Stored items from a collection
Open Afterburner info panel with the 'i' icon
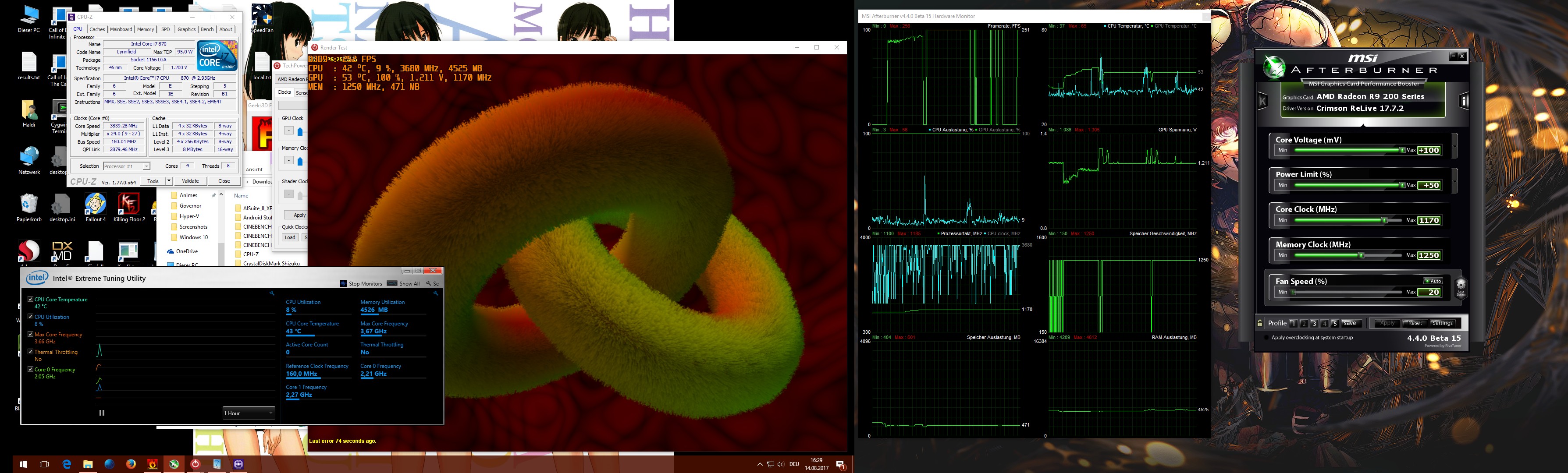(1465, 101)
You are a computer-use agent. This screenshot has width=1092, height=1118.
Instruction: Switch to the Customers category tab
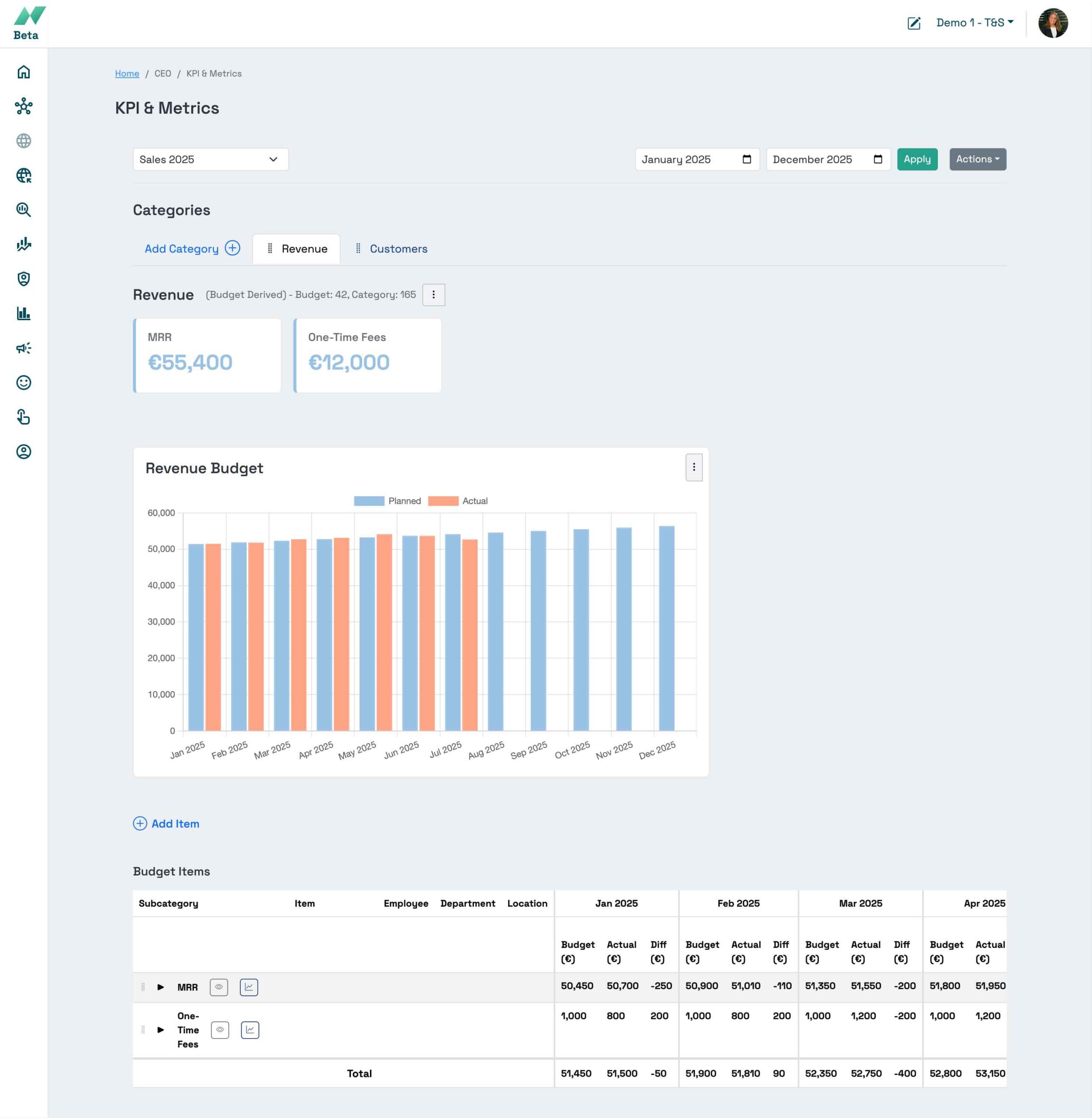click(x=398, y=249)
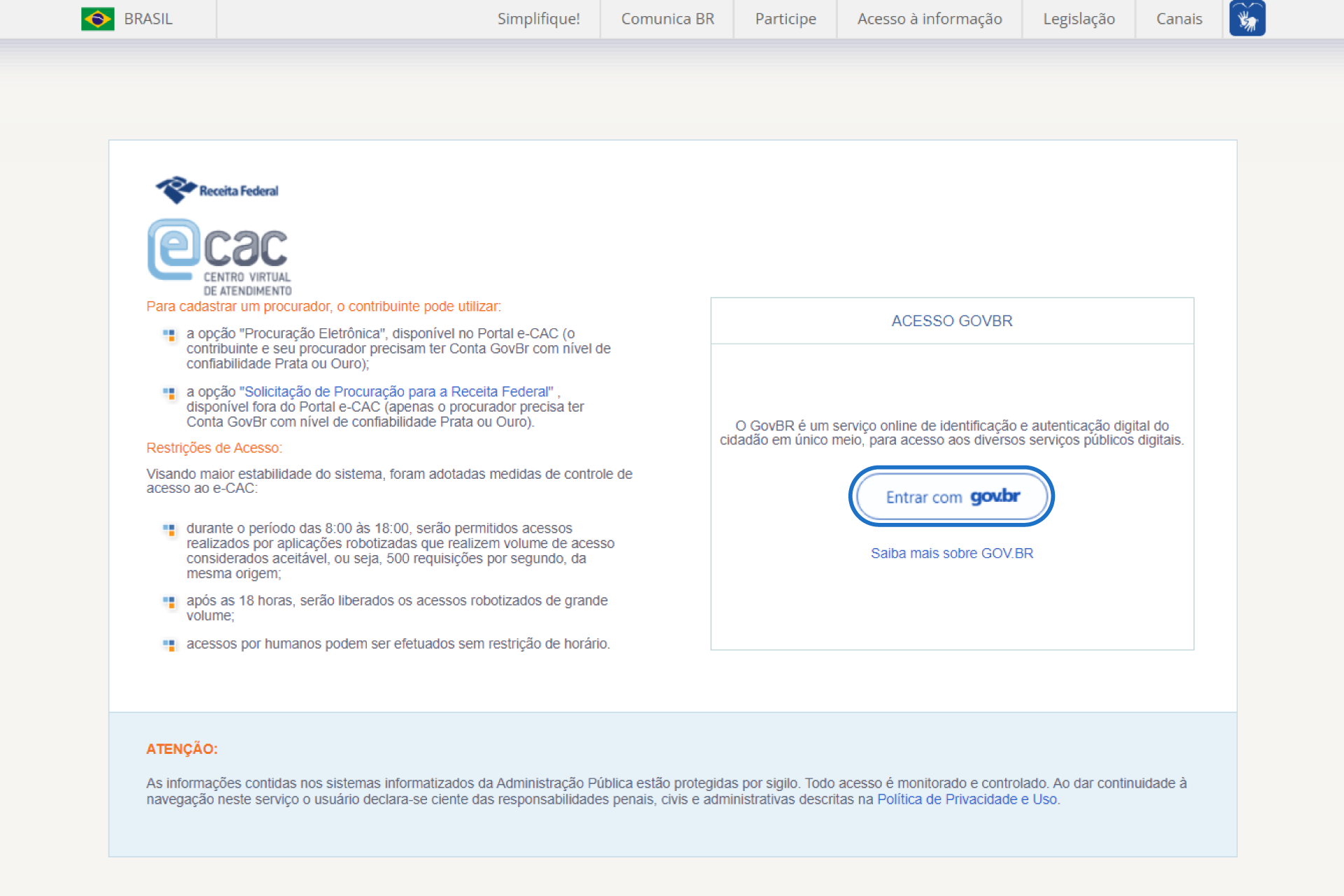Click bullet icon beside após as 18 horas
The height and width of the screenshot is (896, 1344).
(x=169, y=601)
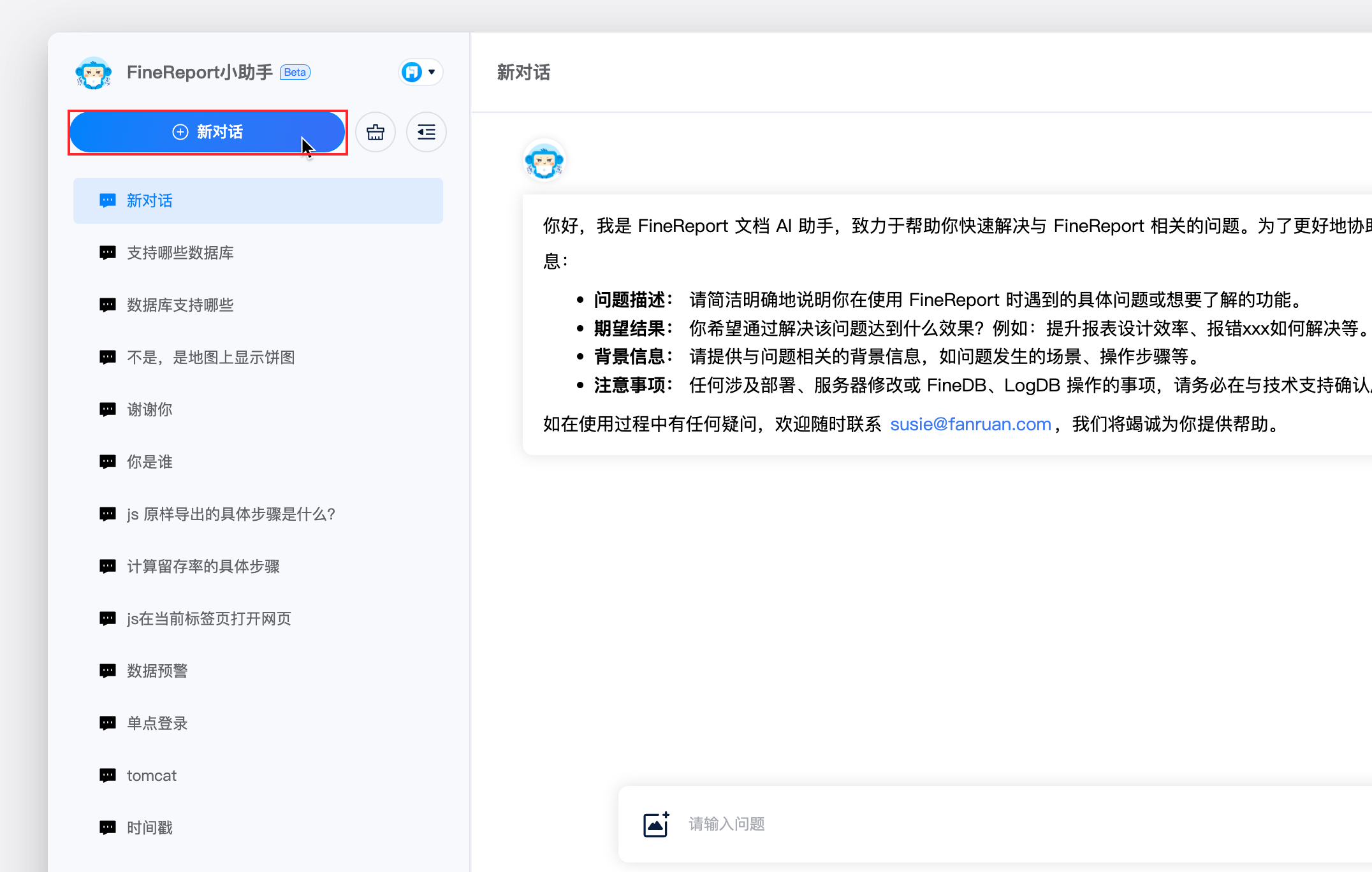Screen dimensions: 1372x872
Task: Open the 数据预警 conversation
Action: 157,671
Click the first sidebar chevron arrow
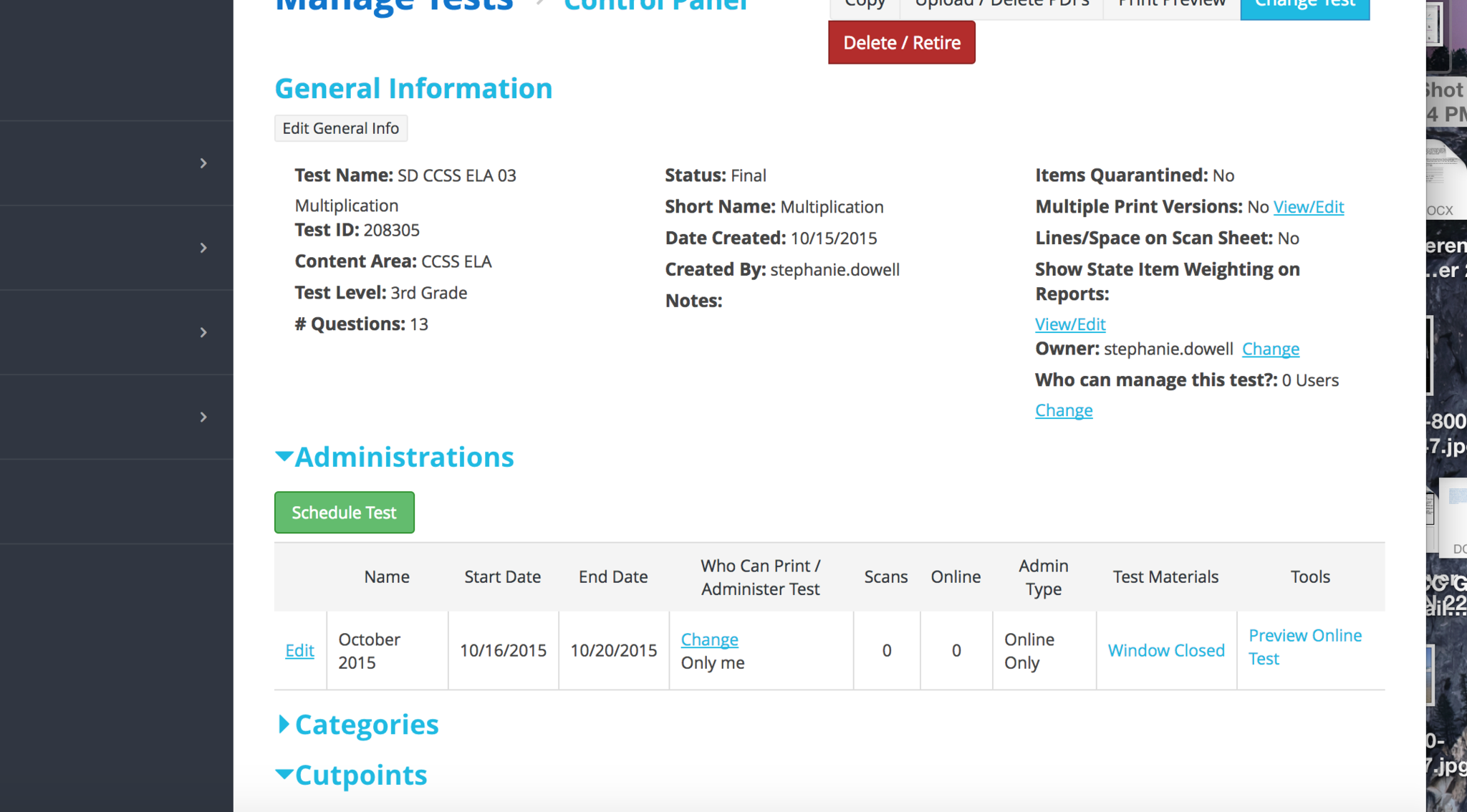The width and height of the screenshot is (1467, 812). (203, 163)
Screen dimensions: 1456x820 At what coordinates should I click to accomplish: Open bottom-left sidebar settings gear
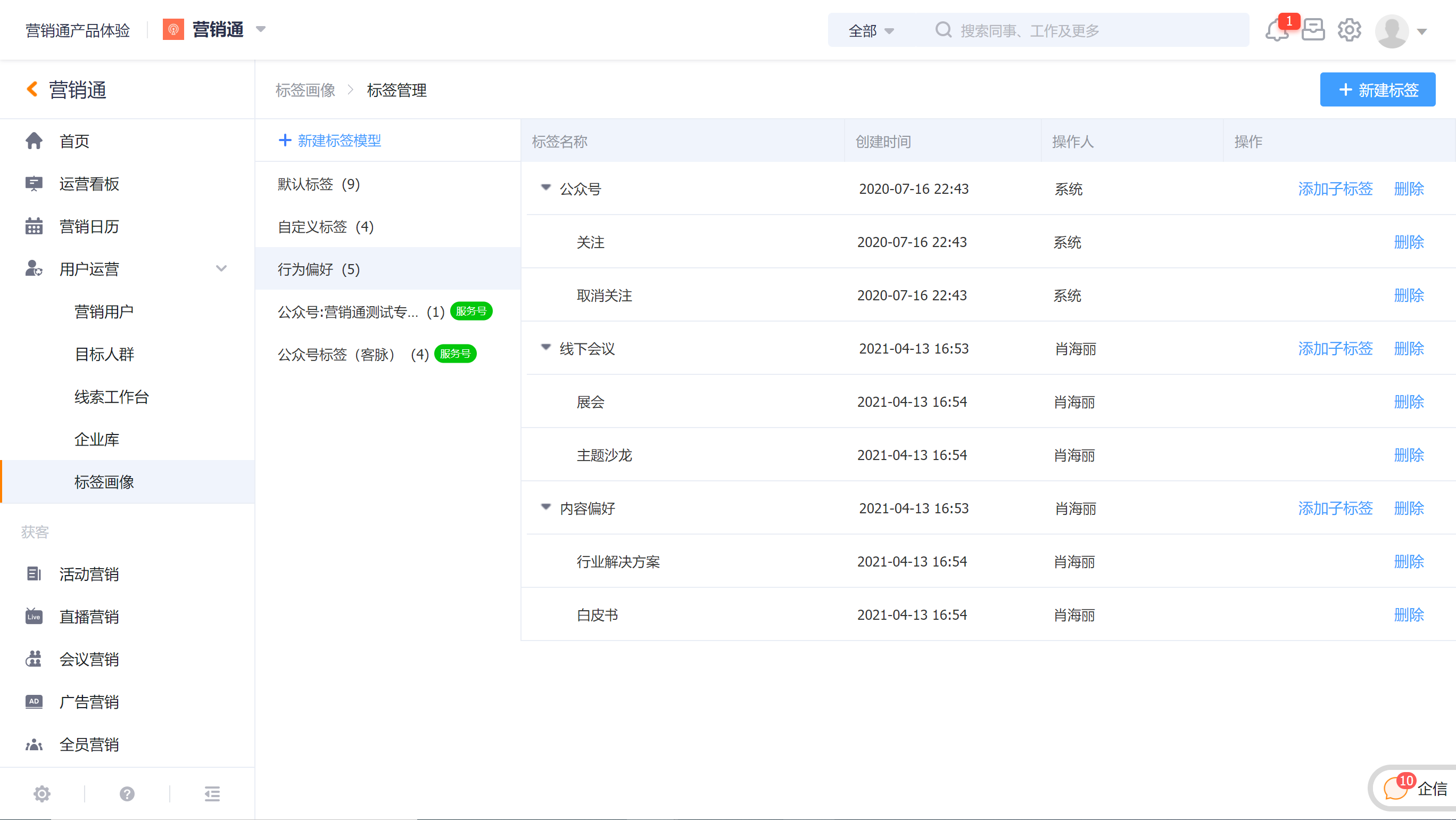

### What you will do
Once the pictures are set aside, reproduce the records in full and exactly.

### Worked solution
Open Afterburner info panel with the 'i' icon
(1465, 101)
You are a computer-use agent. This screenshot has width=1092, height=1118.
Instruction: Switch to the Customers category tab
click(x=398, y=249)
Click bullet icon beside após as 18 horas
The height and width of the screenshot is (896, 1344).
(x=169, y=601)
Screen dimensions: 1372x872
Task: Open the 数据预警 conversation
Action: 157,671
Click the first sidebar chevron arrow
The width and height of the screenshot is (1467, 812). (203, 163)
Screen dimensions: 1456x820 At what coordinates should I click to accomplish: Open bottom-left sidebar settings gear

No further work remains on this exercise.